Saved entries

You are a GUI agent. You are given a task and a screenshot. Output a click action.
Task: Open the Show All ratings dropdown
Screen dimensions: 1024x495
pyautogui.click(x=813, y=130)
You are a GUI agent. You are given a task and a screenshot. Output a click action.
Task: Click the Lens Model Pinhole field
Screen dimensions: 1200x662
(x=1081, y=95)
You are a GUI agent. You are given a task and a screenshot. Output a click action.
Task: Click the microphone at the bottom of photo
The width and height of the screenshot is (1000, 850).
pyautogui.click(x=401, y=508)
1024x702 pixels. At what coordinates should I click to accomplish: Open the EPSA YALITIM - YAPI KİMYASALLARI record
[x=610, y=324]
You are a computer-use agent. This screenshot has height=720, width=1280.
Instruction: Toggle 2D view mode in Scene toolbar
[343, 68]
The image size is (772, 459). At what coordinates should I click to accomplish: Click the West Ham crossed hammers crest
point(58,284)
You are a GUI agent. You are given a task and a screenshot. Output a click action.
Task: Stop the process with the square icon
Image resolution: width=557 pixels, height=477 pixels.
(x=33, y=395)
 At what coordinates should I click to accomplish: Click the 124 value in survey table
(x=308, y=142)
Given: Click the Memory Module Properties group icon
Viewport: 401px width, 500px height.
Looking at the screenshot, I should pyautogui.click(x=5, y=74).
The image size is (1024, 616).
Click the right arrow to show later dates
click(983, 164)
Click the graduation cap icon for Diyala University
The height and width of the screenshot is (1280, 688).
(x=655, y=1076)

*Activity*: Make an exact copy of each line, beginning at the one containing "The image size is (1024, 616)." and ending with the last line of the data, and of no other line.

*Output below*:
The image size is (1024, 616).
Click the right arrow to show later dates
click(983, 164)
Click the graduation cap icon for Diyala University
The height and width of the screenshot is (1280, 688).
(x=655, y=1076)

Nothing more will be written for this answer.